§ Work instructions
Without skipping or changing anything, print all the entries.

[Input data — start]

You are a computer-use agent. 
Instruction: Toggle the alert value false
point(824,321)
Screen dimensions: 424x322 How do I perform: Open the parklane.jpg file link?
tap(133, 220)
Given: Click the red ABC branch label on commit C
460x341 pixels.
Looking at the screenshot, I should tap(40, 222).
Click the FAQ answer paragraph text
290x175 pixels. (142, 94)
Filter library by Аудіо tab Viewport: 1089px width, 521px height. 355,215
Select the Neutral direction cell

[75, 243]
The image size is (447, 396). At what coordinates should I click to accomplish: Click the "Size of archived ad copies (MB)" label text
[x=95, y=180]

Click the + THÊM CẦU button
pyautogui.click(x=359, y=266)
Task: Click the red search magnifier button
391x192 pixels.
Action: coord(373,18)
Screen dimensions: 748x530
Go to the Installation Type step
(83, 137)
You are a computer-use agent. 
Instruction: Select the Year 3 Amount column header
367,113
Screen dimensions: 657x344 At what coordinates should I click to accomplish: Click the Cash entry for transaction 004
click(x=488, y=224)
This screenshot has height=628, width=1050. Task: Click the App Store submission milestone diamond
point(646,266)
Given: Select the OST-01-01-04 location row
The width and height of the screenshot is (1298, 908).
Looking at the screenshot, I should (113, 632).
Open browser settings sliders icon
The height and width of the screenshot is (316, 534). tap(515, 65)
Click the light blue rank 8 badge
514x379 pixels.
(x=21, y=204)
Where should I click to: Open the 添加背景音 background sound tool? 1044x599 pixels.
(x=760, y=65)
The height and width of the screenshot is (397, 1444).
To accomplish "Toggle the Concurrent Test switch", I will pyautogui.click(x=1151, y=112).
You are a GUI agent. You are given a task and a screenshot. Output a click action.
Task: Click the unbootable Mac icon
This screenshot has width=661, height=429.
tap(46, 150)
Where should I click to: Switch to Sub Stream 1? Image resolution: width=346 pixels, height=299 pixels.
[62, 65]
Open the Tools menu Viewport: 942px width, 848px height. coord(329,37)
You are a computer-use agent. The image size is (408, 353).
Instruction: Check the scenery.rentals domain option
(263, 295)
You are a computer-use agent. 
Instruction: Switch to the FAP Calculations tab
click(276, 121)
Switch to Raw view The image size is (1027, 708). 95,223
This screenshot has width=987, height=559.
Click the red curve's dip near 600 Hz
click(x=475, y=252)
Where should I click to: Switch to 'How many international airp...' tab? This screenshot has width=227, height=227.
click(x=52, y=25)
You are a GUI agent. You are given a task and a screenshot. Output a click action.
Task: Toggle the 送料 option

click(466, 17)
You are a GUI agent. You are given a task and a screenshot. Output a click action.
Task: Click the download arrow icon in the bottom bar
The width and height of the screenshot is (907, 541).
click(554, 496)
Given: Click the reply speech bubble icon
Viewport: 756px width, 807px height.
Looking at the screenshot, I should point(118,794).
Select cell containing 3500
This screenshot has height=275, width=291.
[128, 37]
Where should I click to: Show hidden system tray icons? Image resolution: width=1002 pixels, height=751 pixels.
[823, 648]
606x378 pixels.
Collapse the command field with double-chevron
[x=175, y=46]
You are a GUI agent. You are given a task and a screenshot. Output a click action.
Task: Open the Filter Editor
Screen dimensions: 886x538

[Input data — finish]

§ Answer to the exercise
You are a computer-use agent. 
Instruction: Toggle the alert value false
point(824,321)
Screen dimensions: 424x322 How do I perform: Open the parklane.jpg file link?
tap(133, 220)
Given: Click the red ABC branch label on commit C
460x341 pixels.
Looking at the screenshot, I should tap(40, 222).
Click the FAQ answer paragraph text
290x175 pixels. (142, 94)
Filter library by Аудіо tab Viewport: 1089px width, 521px height. 355,215
Select the Neutral direction cell

[75, 243]
The image size is (447, 396). At what coordinates should I click to accomplish: Click the "Size of archived ad copies (MB)" label text
[x=95, y=180]

Click the + THÊM CẦU button
pyautogui.click(x=359, y=266)
Task: Click the red search magnifier button
391x192 pixels.
Action: coord(373,18)
Screen dimensions: 748x530
Go to the Installation Type step
(83, 137)
You are a computer-use agent. 
Instruction: Select the Year 3 Amount column header
367,113
Screen dimensions: 657x344 At what coordinates should I click to accomplish: Click the Cash entry for transaction 004
click(x=488, y=224)
This screenshot has height=628, width=1050. Task: Click the App Store submission milestone diamond
point(646,266)
Given: Select the OST-01-01-04 location row
The width and height of the screenshot is (1298, 908).
Looking at the screenshot, I should (113, 632).
Open browser settings sliders icon
The height and width of the screenshot is (316, 534). tap(515, 65)
Click the light blue rank 8 badge
514x379 pixels.
(x=21, y=204)
Where should I click to: Open the 添加背景音 background sound tool? 1044x599 pixels.
(x=760, y=65)
The height and width of the screenshot is (397, 1444).
To accomplish "Toggle the Concurrent Test switch", I will pyautogui.click(x=1151, y=112).
You are a GUI agent. You are given a task and a screenshot. Output a click action.
Task: Click the unbootable Mac icon
This screenshot has width=661, height=429.
tap(46, 150)
Where should I click to: Switch to Sub Stream 1? Image resolution: width=346 pixels, height=299 pixels.
[62, 65]
Open the Tools menu Viewport: 942px width, 848px height. coord(329,37)
You are a computer-use agent. The image size is (408, 353).
Instruction: Check the scenery.rentals domain option
(263, 295)
You are a computer-use agent. 
Instruction: Switch to the FAP Calculations tab
click(276, 121)
Switch to Raw view The image size is (1027, 708). 95,223
This screenshot has width=987, height=559.
Click the red curve's dip near 600 Hz
click(x=475, y=252)
Where should I click to: Switch to 'How many international airp...' tab? This screenshot has width=227, height=227.
click(x=52, y=25)
You are a GUI agent. You are given a task and a screenshot. Output a click action.
Task: Toggle the 送料 option

click(466, 17)
You are a GUI agent. You are given a task and a screenshot. Output a click action.
Task: Click the download arrow icon in the bottom bar
The width and height of the screenshot is (907, 541).
click(554, 496)
Given: Click the reply speech bubble icon
Viewport: 756px width, 807px height.
Looking at the screenshot, I should point(118,794).
Select cell containing 3500
This screenshot has height=275, width=291.
[128, 37]
Where should I click to: Show hidden system tray icons? Image resolution: width=1002 pixels, height=751 pixels.
[823, 648]
606x378 pixels.
Collapse the command field with double-chevron
[x=175, y=46]
You are a GUI agent. You are given a task and a screenshot. Output a click action.
Task: Open the Filter Editor
Screen dimensions: 886x538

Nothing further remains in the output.